DIRECTION: Reproduce word for word everything from the line containing "The height and width of the screenshot is (720, 1366)." down to the line containing "This screenshot has width=1485, height=812.".

DATA ROWS:
start
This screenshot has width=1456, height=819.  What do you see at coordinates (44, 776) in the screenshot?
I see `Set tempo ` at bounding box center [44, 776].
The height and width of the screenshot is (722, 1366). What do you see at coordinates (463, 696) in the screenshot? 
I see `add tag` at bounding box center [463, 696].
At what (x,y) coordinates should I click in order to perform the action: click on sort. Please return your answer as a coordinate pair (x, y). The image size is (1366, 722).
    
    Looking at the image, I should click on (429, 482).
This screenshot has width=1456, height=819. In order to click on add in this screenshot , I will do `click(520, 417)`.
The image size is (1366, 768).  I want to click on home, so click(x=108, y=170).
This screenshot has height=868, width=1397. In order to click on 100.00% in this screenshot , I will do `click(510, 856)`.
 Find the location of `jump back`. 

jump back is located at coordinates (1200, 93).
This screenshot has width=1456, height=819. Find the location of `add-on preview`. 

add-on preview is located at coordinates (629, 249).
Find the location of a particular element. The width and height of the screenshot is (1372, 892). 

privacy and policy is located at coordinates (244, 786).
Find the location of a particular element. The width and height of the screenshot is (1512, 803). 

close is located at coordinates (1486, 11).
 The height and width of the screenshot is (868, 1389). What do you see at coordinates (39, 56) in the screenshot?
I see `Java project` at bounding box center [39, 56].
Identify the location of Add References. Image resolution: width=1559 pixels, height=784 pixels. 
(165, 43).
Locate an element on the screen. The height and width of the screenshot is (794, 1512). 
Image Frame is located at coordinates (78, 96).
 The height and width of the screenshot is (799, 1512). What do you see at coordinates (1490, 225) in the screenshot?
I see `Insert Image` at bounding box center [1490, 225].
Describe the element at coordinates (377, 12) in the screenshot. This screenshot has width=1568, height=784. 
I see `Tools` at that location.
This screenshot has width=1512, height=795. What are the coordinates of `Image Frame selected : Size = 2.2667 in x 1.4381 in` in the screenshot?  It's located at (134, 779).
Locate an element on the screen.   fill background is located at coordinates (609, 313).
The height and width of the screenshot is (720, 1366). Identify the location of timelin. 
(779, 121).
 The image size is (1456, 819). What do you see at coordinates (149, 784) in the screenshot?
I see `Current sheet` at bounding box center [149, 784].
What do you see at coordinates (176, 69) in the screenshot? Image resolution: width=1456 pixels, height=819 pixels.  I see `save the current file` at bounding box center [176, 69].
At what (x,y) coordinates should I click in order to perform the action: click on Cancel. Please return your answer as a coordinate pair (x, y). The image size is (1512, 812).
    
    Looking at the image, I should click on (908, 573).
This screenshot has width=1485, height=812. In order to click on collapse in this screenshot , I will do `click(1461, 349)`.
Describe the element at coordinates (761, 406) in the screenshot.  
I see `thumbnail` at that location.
end
ANSWER TO THE TASK:
The height and width of the screenshot is (720, 1366). Identify the location of timelin. 
(779, 121).
 The image size is (1456, 819). What do you see at coordinates (149, 784) in the screenshot?
I see `Current sheet` at bounding box center [149, 784].
What do you see at coordinates (176, 69) in the screenshot? Image resolution: width=1456 pixels, height=819 pixels.  I see `save the current file` at bounding box center [176, 69].
At what (x,y) coordinates should I click in order to perform the action: click on Cancel. Please return your answer as a coordinate pair (x, y). The image size is (1512, 812).
    
    Looking at the image, I should click on (908, 573).
This screenshot has width=1485, height=812. In order to click on collapse in this screenshot , I will do `click(1461, 349)`.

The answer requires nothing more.